Usage of MrSGUIDE Package
In MrSGUIDE: Multiple Responses Subgroup Identification using 'GUIDE' Algorithm

library(knitr)
knitr::opts_chunk$set(echo = TRUE, fig.align='center', fig.width=18, fig.heigh=9)

Introduction to `MrSGUIDE`

The MrSGUIDEpackage stands for Multiple Responses Subgroup identification using GUIDE style algorithm. It aims to provide a statistical analysis for subgroup identification.

The original GUIDE algorithm is developed by Professor Wei-Yin Loh, which has more features. MrSGUIDE only uses GUIDE Gi for subgroup identification for single and multiple responses. If you like MrSGUIDE and want to explore more, please try GUIDE!

The general analysis pipeline is as follows:

Construct a regression tree
Provide bootstrap confidence interval for estimated treatment effect within tree node
Visualize the tree and treatment effect
Provide variable importance

Installation

MrSGUIDE can be installed from GitHub repository "BaconZhou/MrSGUIDE" now. And users need to download and install devtool first from CRAN by the following command:

install.packages("devtools")

After devtools has been installed, we can install MrSGUIDE package using commands:

library(devtools)
install_github("BaconZhou/MrSGUIDE")

A quick example

Here we provide a quick example to illustrate the typical usage of MrSGUIDE package. The example is demonstrated through a simulated dataset.

We first load the package and generate a simulated dataset. Here our sample size is 400, the number of numerical features is 3 and number of categorical features is 2. The treatment assignment is binary with equal probability. There are two outcomes.

\begin{align} y_1 &= x_1 + I(Z=1)I(\text{gender}==\text{Female}) + \epsilon_1 \ y_2 &= x_2 + 2I(Z=1)I(\text{gender}==\text{Female}) + \epsilon_2 \ \epsilon_1 &\sim N(0, 1),\quad \epsilon_2 \sim N(0, 1) \end{align}

set.seed(1234)

N = 400
np = 3

numX <- matrix(rnorm(N * np), N, np) ## numerical features
gender <- sample(c('Male', 'Female'), N, replace = TRUE)
country <- sample(c('US', 'UK', 'China', 'Japan'), N, replace = TRUE)

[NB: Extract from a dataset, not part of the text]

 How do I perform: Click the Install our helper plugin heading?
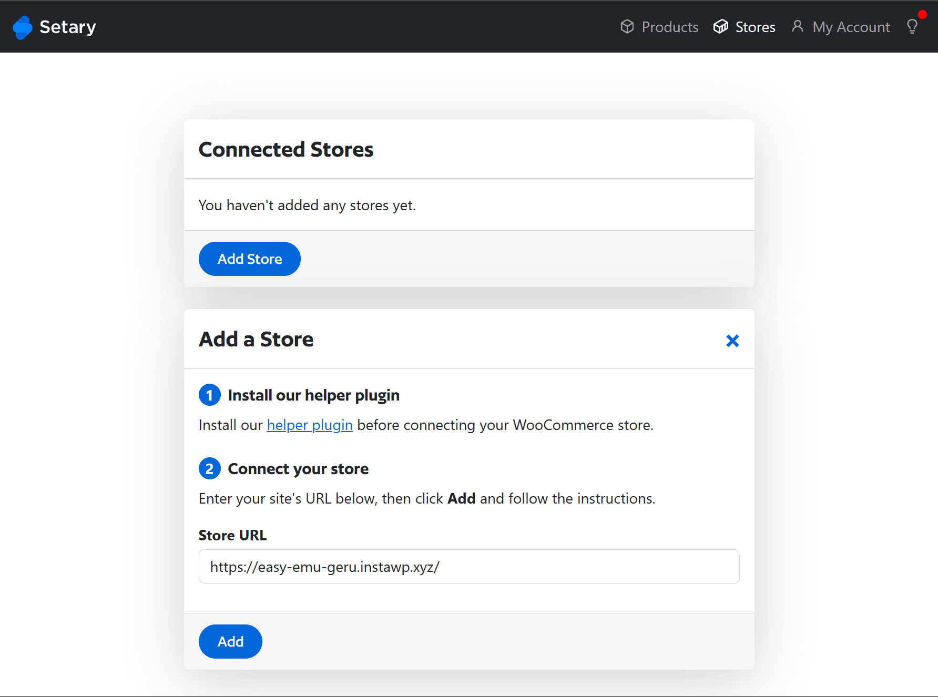point(313,395)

z <- sample(c(0, 1), N, replace = TRUE) # Binary treatment assignment

y1 <- numX[, 1] + 1 * z * (gender == 'Female') + rnorm(N)
y2 <- numX[, 2] + 2 * z * (gender == 'Female') + rnorm(N)

train <- data.frame(numX, gender, country, z, y1, y2)
role <- c(rep('n', 3), 'c', 'c', 'r', 'd', 'd')

Specifically, numX contains all numerical features. gender and country are two categorical features. z is the binary treatment assignment and y1 and y2 are two responses. train is the data frame contains all of them. role is a vector provide the role of each column.

Using MrSFit(), we could fit a regression tree to the simulated dataset. Here we fit a regression tree with the default option provided by MrSFit().

library(MrSGUIDE)
mrsobj <- MrSFit(dataframe = train, role = role)

mrsobj is the return object from MrSFit(), it could then be passed to other functions in the MrSGUIDE package. For example printTree() will print the tree result.

printTree(mrsobj = mrsobj)

You can also set detail = FALSE to hide the detail.

printTree(mrsobj = mrsobj, details = FALSE)

MrSGUIDE also provide plotTree() function which used following packages:

visNetwork
ggplot2

The return object is a list contains three items:

A tree result treePlot (require, visNetwork)
A data frame used for plotting nodeTreat
A node statistic plot trtPlot (require, ggplot2)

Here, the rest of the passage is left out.